(Data to process)

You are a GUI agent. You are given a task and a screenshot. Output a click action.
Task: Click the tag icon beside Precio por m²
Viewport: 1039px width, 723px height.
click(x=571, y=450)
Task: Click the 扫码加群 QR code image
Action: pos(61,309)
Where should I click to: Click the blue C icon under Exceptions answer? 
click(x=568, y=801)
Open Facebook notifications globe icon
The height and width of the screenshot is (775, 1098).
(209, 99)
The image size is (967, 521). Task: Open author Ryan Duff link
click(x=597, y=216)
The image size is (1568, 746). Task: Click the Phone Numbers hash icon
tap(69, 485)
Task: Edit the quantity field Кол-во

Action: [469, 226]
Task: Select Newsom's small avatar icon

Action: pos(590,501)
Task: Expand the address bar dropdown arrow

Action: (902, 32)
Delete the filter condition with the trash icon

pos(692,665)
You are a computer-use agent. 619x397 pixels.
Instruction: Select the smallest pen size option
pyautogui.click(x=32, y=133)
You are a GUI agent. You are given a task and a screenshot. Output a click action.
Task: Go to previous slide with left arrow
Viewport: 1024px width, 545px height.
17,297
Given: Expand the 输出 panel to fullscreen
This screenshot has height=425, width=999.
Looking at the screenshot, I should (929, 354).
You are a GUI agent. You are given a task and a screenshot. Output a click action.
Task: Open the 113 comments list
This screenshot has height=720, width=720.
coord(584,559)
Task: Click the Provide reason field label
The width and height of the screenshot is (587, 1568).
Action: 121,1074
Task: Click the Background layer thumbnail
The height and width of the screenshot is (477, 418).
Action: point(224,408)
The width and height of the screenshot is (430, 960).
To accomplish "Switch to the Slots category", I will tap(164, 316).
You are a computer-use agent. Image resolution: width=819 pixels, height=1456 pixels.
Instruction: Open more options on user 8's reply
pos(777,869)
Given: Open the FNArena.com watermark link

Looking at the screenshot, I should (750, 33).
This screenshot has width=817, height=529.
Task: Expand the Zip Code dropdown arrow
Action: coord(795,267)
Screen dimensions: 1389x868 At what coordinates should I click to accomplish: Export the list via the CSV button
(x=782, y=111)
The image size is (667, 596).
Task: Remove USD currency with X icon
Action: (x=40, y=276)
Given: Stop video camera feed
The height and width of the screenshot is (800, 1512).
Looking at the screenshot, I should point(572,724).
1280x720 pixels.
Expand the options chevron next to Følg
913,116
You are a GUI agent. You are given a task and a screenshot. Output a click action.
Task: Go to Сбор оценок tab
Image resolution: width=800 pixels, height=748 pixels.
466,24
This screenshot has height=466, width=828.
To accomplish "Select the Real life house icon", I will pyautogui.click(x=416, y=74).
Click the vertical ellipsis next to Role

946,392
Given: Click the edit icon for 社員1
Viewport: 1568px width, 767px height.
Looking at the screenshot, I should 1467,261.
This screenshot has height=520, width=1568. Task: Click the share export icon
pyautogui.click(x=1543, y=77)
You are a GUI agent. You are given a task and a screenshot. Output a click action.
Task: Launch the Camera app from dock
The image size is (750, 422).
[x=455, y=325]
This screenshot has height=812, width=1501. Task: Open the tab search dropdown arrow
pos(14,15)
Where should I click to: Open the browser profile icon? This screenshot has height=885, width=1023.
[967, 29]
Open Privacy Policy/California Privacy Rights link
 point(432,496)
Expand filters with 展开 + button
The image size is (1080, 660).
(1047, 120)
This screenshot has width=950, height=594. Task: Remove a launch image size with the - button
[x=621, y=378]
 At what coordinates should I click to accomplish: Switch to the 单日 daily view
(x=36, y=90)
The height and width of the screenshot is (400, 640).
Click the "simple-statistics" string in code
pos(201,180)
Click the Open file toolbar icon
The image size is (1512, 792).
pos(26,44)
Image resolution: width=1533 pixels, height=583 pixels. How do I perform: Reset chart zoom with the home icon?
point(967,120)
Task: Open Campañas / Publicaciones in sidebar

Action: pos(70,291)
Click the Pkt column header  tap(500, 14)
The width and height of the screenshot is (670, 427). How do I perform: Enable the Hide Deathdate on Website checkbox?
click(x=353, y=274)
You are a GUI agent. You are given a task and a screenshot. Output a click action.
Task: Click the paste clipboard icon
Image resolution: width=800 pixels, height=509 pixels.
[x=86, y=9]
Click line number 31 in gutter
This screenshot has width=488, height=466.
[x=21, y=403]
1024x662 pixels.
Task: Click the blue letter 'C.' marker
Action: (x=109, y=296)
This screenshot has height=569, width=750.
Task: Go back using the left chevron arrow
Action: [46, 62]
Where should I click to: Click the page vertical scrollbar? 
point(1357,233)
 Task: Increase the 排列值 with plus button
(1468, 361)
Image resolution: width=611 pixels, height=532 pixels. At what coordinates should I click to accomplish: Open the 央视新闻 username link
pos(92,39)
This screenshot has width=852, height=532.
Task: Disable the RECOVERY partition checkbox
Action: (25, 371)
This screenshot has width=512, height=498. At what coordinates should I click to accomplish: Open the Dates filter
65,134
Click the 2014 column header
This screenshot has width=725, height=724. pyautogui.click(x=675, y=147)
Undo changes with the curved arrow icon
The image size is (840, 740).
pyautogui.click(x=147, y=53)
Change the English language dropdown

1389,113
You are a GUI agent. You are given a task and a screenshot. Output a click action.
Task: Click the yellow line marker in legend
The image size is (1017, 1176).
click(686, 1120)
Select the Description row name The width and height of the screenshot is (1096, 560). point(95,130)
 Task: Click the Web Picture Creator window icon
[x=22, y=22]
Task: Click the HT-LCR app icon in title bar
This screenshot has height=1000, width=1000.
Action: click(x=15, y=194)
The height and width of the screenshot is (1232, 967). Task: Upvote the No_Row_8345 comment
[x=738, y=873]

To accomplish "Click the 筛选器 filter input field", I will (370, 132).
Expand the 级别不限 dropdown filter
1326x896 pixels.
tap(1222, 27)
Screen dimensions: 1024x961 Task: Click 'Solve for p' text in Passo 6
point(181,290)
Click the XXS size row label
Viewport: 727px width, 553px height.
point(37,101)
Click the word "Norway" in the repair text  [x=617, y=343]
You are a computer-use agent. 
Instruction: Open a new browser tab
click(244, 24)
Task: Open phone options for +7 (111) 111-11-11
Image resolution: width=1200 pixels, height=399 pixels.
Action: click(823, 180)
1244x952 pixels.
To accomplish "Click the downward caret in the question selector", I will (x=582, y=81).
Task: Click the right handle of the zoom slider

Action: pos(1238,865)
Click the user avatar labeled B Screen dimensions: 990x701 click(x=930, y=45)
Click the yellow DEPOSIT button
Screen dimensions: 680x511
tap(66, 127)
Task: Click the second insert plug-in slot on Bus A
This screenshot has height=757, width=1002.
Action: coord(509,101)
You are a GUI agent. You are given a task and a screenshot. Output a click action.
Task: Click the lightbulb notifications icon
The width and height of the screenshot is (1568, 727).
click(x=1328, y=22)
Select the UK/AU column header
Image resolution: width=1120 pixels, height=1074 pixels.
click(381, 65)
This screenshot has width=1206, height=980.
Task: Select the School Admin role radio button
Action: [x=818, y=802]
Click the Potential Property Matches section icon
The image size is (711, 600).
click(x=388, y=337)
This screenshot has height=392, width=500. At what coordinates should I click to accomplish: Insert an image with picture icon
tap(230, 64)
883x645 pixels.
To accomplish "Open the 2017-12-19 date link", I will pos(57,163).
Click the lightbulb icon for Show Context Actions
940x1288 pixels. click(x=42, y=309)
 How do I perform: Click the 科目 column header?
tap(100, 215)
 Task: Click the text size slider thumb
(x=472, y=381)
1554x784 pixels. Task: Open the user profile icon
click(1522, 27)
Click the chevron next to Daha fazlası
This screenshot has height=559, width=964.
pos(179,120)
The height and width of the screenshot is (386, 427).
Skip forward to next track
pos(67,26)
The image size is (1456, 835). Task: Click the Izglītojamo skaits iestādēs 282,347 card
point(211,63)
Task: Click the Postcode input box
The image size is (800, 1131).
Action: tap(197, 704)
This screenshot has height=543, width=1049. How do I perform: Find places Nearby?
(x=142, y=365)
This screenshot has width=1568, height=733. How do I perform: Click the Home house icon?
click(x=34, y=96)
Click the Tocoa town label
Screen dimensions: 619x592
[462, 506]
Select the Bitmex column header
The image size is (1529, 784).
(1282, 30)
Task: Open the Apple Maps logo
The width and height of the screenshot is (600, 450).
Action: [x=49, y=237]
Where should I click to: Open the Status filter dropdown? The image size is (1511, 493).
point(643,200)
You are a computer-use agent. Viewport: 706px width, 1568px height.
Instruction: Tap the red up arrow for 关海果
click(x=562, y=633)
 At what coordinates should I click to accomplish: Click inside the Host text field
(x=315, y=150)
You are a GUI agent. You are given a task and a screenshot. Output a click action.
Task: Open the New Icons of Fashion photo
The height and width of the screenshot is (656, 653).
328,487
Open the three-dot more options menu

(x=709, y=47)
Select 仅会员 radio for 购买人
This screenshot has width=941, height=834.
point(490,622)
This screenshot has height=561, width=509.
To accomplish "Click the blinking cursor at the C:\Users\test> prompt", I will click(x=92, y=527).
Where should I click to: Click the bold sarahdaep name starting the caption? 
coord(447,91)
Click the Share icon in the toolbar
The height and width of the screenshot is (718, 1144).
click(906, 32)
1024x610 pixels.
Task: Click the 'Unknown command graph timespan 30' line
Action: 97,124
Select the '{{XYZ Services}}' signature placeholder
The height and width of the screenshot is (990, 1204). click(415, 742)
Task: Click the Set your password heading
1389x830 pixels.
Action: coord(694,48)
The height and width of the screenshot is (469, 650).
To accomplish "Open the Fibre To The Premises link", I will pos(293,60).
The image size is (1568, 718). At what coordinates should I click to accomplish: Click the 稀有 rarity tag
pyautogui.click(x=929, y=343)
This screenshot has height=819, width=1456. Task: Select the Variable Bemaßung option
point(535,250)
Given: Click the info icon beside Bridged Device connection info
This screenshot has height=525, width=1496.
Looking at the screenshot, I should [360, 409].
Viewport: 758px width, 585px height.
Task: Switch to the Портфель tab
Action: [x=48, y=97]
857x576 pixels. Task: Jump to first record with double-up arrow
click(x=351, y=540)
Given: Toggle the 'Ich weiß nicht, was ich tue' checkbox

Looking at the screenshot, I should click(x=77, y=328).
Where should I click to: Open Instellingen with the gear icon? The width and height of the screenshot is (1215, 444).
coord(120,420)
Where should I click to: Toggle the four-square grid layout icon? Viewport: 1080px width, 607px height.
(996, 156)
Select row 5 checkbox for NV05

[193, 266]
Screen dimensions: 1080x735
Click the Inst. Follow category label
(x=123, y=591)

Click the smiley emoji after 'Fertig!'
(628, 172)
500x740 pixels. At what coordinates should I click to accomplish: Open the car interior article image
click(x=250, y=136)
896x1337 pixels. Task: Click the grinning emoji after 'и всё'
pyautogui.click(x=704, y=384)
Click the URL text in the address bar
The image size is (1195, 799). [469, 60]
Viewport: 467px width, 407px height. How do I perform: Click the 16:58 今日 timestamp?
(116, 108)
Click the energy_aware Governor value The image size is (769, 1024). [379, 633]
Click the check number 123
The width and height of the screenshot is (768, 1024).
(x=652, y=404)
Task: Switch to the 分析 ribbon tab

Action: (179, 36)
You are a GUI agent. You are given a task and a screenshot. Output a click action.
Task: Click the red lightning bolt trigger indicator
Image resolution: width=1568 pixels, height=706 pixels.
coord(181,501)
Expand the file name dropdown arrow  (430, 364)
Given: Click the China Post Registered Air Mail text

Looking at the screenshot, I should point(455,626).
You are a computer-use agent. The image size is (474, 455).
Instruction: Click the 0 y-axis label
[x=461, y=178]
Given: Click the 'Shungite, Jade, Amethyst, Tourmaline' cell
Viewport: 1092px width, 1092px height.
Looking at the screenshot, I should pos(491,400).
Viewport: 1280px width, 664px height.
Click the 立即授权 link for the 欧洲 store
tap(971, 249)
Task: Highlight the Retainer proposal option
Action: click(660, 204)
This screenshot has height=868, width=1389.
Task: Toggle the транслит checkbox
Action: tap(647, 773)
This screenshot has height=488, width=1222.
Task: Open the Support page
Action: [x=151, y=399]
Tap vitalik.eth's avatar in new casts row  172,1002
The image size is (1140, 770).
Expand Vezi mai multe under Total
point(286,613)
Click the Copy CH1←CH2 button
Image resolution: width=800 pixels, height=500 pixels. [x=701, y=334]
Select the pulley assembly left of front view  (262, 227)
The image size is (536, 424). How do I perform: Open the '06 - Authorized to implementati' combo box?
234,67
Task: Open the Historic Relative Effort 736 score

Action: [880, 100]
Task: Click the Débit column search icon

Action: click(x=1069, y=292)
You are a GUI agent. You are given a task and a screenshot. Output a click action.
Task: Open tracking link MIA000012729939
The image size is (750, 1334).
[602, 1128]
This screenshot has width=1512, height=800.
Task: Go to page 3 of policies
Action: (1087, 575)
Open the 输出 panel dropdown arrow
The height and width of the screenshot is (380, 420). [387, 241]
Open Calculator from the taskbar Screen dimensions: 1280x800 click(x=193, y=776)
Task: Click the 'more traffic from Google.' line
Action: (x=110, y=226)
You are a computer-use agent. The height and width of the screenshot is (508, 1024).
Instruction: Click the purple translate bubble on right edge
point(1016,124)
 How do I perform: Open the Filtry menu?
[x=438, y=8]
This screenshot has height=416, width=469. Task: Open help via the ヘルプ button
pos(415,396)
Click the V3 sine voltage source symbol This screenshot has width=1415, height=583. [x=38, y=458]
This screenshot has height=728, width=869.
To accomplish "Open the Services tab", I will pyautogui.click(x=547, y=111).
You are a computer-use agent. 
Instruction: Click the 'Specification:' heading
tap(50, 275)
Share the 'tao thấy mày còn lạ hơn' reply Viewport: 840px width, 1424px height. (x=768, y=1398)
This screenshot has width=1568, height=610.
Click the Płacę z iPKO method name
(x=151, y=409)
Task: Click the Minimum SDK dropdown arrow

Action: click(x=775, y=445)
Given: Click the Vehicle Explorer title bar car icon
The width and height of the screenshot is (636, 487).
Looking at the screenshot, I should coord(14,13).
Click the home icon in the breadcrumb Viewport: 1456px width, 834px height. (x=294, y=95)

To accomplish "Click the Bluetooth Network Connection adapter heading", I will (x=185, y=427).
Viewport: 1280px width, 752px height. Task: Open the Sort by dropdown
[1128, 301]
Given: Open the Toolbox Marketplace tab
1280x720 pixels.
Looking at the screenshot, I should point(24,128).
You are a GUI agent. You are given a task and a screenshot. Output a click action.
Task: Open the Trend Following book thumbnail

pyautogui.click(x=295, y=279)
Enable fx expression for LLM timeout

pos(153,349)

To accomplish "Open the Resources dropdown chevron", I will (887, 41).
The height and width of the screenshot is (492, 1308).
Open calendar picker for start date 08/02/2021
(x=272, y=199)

(End Data to process)

* What is being asked
Would you please repeat exactly the lines above, starting at the line with "This screenshot has height=466, width=828." and stopping at the line with "Click line number 31 in gutter", both included?

* Output of the task
This screenshot has height=466, width=828.
To accomplish "Select the Real life house icon", I will pyautogui.click(x=416, y=74).
Click the vertical ellipsis next to Role

946,392
Given: Click the edit icon for 社員1
Viewport: 1568px width, 767px height.
Looking at the screenshot, I should 1467,261.
This screenshot has height=520, width=1568. Task: Click the share export icon
pyautogui.click(x=1543, y=77)
You are a GUI agent. You are given a task and a screenshot. Output a click action.
Task: Launch the Camera app from dock
The image size is (750, 422).
[x=455, y=325]
This screenshot has height=812, width=1501. Task: Open the tab search dropdown arrow
pos(14,15)
Where should I click to: Open the browser profile icon? This screenshot has height=885, width=1023.
[967, 29]
Open Privacy Policy/California Privacy Rights link
 point(432,496)
Expand filters with 展开 + button
The image size is (1080, 660).
(1047, 120)
This screenshot has width=950, height=594. Task: Remove a launch image size with the - button
[x=621, y=378]
 At what coordinates should I click to accomplish: Switch to the 单日 daily view
(x=36, y=90)
The height and width of the screenshot is (400, 640).
Click the "simple-statistics" string in code
pos(201,180)
Click the Open file toolbar icon
The image size is (1512, 792).
pos(26,44)
Image resolution: width=1533 pixels, height=583 pixels. How do I perform: Reset chart zoom with the home icon?
point(967,120)
Task: Open Campañas / Publicaciones in sidebar

Action: pos(70,291)
Click the Pkt column header  tap(500, 14)
The width and height of the screenshot is (670, 427). How do I perform: Enable the Hide Deathdate on Website checkbox?
click(x=353, y=274)
You are a GUI agent. You are given a task and a screenshot. Output a click action.
Task: Click the paste clipboard icon
Image resolution: width=800 pixels, height=509 pixels.
[x=86, y=9]
Click line number 31 in gutter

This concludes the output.